In einer simulierten Umgebung kann ein "gegnerisches" LLM beispielsweise einen maßgeschneiderten E-Mail-Text erstellen, um die Social-Engineering-Abwehr des Unternehmens zu testen. Wenn dieser Text die Erkennung umgeht und sein Ziel erreicht, können die Daten wiederverwendet werden, um das verteidigende LLM darin zu schulen, ähnliche Muster in realen Umgebungen zu erkennen. Gleichzeitig erhalten IT-Teams so ein genaues Bild der Sicherheitslage des Unternehmens, das es ihnen ermöglicht, Schwachstellen zu schließen, bevor Angreifer diese ausnutzen.
Der Faktor Mensch
Es gilt jedoch stets zu bedenken, dass die Investition in Best-of-Breed-Ansätze kein Allheilmittel ist, um Unternehmen vor raffinierten Social-Engineering-Angriffen zu schützen.
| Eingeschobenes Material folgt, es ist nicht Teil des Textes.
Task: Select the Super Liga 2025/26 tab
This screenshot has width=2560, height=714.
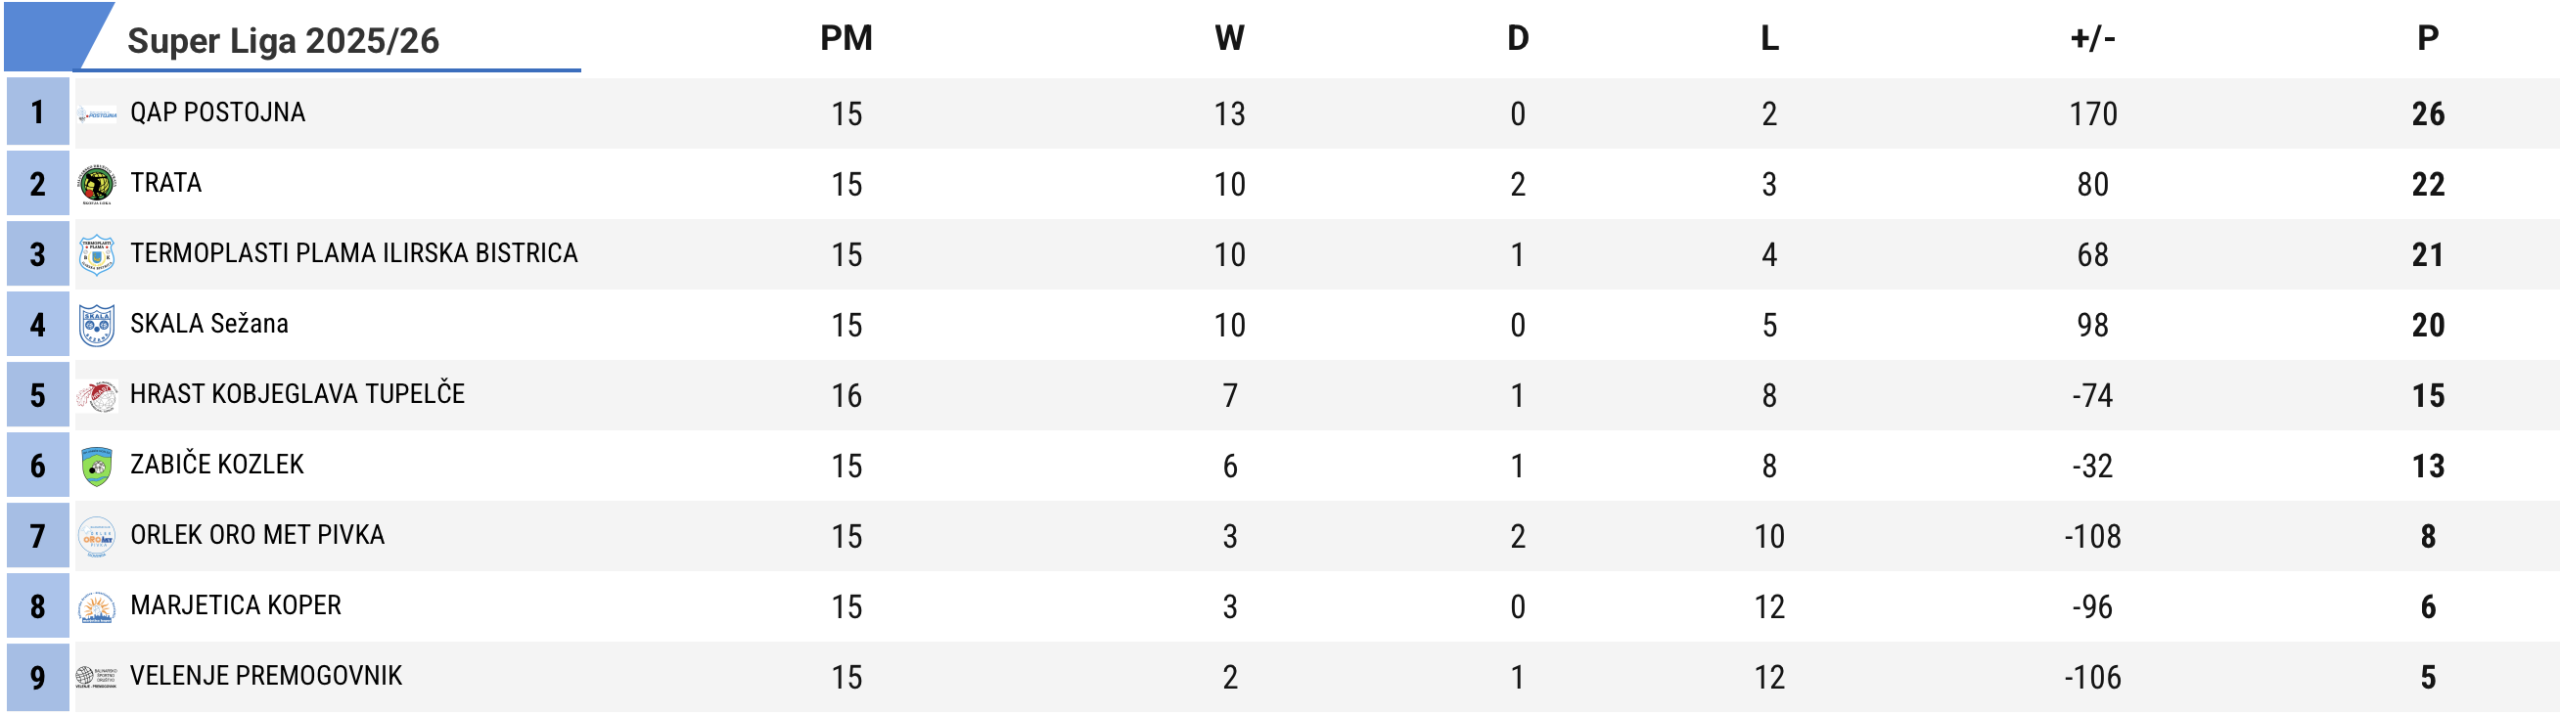Action: coord(283,41)
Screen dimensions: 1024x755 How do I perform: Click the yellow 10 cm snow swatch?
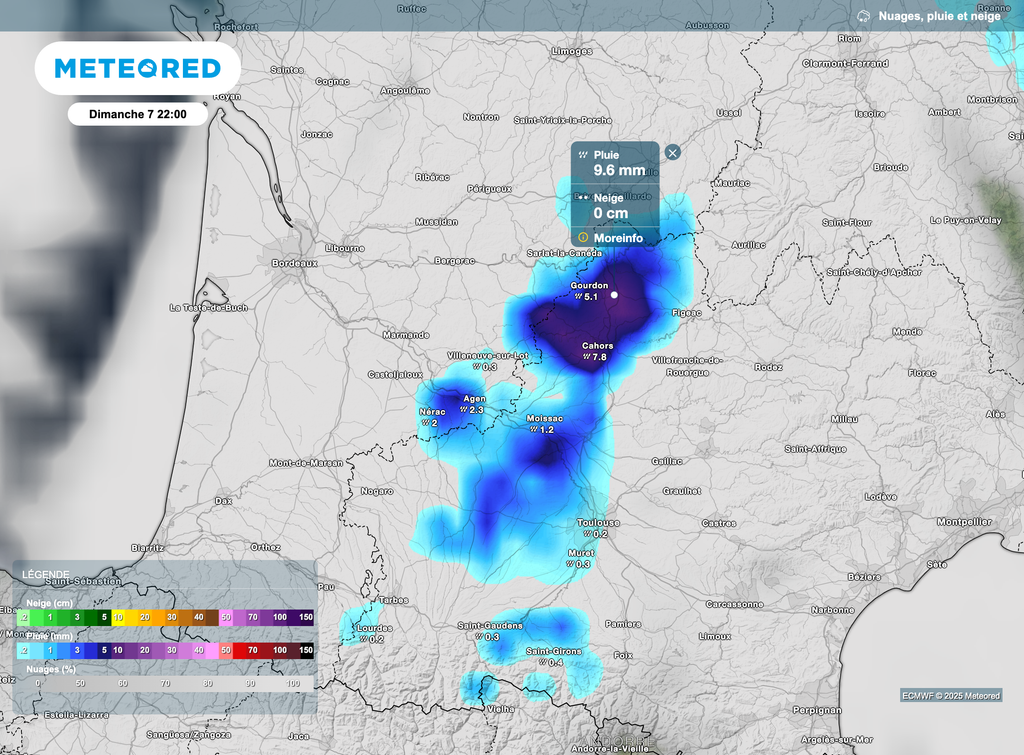coord(119,618)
Inmitten der gesellschaftlichen Annahme von cloudbasierten, hybriden Arbeitsstrukturen hat sich der Faktor Mensch als kritische Schwachstelle des modernen Unternehmens herausgestellt. Mehr als 95 Prozent der heutigen Sicherheitsverletzungen, von denen die meisten auf Social-Engineering-Angriffe zurückzuführen sind, beruhen in gewissem Maße auf menschlichem Irrtum. Und da erwartet wird, dass ChatGPT den Umfang und die Geschwindigkeit solcher Angriffe erhöht, sollte es als unverhandelbar gelten, alle Mitarbeiter für die Gefahren zu sensibilisieren – unabhängig davon, ob sie remote, hybrid oder vor Ort im Büro arbeiten.
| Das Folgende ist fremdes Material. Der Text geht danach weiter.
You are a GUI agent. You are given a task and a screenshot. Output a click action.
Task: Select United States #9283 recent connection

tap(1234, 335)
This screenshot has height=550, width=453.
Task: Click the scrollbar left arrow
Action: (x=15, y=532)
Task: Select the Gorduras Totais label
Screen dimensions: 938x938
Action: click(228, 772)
Der aktuelle Sicherheitsreport von Mimecasts zeigt, dass Mitarbeiter, die regelmäßig an Awareness-Trainings teilnehmen, bösartige Links mit fünfmal höherer Wahrscheinlichkeit erkennen. Laut dem Forrester-Bericht "Security Awareness and Training Solutions" aus dem vergangenen Jahr wiederum wissen viele Sicherheitsverantwortliche jedoch nicht, wie sie eine solche Awareness-Kultur aufbauen können, und greifen auf statische, einheitliche Mitarbeiterschulungen zurück. Dieser Ansatz ist weitgehend ineffektiv. Damit Trainingsmodule Anklang finden, müssen sie skalierbar und personalisiert sein, mit ansprechenden Inhalten und Quizfragen, die auf die Anwendungsgebiete und Lernstile der Mitarbeitenden abgestimmt sind.
Fazit
Die aktuelle Cyberbedrohungslandschaft entwickelt sich stetig und rasant weiter. Neue Technologien stellen Sicherheitsverantwortliche in Unternehmen immer wieder vor Herausforderungen, denn die Kriminellen gehen mit den Trends. Eine dieser neuen, bahnbrechenden Entwicklungen sind generative KI-Tools wie ChatGPT. Um hier mit den Angreifern Schritt zu halten, sollten auch Unternehmen auf künstliche Intelligenz und maschinelles Lernen setzen. Neben der technologischen Komponente sollten Unternehmen jedoch auch immer den Faktor Mensch in ihre Sicherheitsstrategie miteinbeziehen. Mit einem solchen kombinierten, mehrschichtigen Ansatz sind Sicherheitsverantwortliche auch in Zukunft gut gegen KI-gestützte Phishing- und Social-Engineering-Angriffe gewappnet.